Select your new volume, and in the Actions menu, select “Attach”

attach-ebs-volume-1

Then select your EC2 instance from the drop down list.  You can accept the default “device name” but you may want to write it down.  It can be helpful when mounting the volume later.

attach-ebs-volume-2

Mount the Volume

To mount the volume, you have to log into your EC2 instance and issue various commands.  The exact commands will vary according to your operating system.   The links below will help you navigate this step.

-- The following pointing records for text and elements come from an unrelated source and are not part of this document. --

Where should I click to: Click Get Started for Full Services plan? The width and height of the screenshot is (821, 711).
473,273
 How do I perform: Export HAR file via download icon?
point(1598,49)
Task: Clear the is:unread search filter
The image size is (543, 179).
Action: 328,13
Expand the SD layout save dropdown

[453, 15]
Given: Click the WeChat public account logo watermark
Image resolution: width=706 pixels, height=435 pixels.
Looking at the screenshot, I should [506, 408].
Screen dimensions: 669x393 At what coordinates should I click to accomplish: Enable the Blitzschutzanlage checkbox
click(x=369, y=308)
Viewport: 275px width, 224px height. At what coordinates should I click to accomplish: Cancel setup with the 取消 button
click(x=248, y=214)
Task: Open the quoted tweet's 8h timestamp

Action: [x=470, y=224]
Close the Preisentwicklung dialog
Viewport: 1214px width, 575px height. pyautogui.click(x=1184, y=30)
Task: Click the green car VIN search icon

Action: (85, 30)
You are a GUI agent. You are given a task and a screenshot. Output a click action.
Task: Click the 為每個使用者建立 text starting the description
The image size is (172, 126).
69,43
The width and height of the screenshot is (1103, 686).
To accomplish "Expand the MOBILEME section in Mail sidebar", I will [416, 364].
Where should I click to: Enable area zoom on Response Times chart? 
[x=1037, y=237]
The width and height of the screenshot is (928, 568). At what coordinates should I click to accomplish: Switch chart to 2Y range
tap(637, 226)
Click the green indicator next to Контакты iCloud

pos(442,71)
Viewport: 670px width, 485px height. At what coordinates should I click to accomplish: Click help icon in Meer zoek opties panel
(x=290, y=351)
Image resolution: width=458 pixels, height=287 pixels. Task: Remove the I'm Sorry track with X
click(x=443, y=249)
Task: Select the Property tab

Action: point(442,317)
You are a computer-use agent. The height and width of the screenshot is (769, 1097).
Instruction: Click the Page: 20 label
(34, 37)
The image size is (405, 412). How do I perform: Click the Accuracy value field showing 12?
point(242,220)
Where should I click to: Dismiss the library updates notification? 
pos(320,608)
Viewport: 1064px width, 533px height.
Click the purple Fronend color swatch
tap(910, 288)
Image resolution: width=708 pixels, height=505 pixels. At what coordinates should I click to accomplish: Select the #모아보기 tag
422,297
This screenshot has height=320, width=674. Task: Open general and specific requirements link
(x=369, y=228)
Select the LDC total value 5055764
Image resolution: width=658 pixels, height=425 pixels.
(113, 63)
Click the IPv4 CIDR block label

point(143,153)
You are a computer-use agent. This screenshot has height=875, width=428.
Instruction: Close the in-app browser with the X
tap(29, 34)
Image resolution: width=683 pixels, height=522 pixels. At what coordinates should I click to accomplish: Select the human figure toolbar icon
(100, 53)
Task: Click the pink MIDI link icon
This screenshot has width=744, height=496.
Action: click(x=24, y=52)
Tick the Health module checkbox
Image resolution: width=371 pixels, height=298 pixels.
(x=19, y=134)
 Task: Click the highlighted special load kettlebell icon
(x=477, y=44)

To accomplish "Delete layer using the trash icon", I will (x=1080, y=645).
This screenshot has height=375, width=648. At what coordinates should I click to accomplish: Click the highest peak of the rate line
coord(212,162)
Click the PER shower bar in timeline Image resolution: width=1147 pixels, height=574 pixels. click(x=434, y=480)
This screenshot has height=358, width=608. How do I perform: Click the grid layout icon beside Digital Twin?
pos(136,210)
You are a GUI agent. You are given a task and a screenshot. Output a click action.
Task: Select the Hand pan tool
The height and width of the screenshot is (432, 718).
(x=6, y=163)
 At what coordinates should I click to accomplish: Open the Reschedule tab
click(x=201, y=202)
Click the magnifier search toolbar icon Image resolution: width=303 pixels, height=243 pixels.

Mount your EBS volume in Linux

Mount your EBS Volume in Windows

Copy the Data

The next step is to copy the data from your old drive to your new drive.  Be sure to stop any programs such as databases that might make changes to the files during the copying process.

Unmount the Old Volume

Using the appropriate tools for your OS, unmount the old volume.

On linux, this will be the unmount command.  On Windows, you will use the Disk Management tool you used to mount the new volume.

Move the Mount Point of the New Volume to Where the Old Volume Was Mounted

This step involves first unmounting your new volume from its mount point and then remounting it in the same place the old volume was mounted.  This step is necessary because various programs such as databases and web servers are looking for the data in the old location.

If you are using Linux, don’t forget to update fstab to ensure the drive is mounted at boot.

Detach and Delete the Old Volume

Once you have confirmed all your data was correctly transferred to the new volume and everything is working as expected, don’t forget to detach and terminate the old volume.  Until you terminate it, you will keep paying for it.  Those costs can build up quickly!

Go to the AWS Console, EC2 Section.  Select “Volumes” under “Elastic Block Store.” Select the old volume and on the action menu, choose “Detach Volume.”

detach-ebs-volume

Then on the action menu, choose “Delete Volume.”

Conclusion

IOPS are not the only factor limiting your EBS drive.  Overall throughput is also limited.  This can be a particular challenge if your average read or write size is large.  If you find yourself limited by throughput, you can upgrade to a provisioned IOPS drive to double your throughput.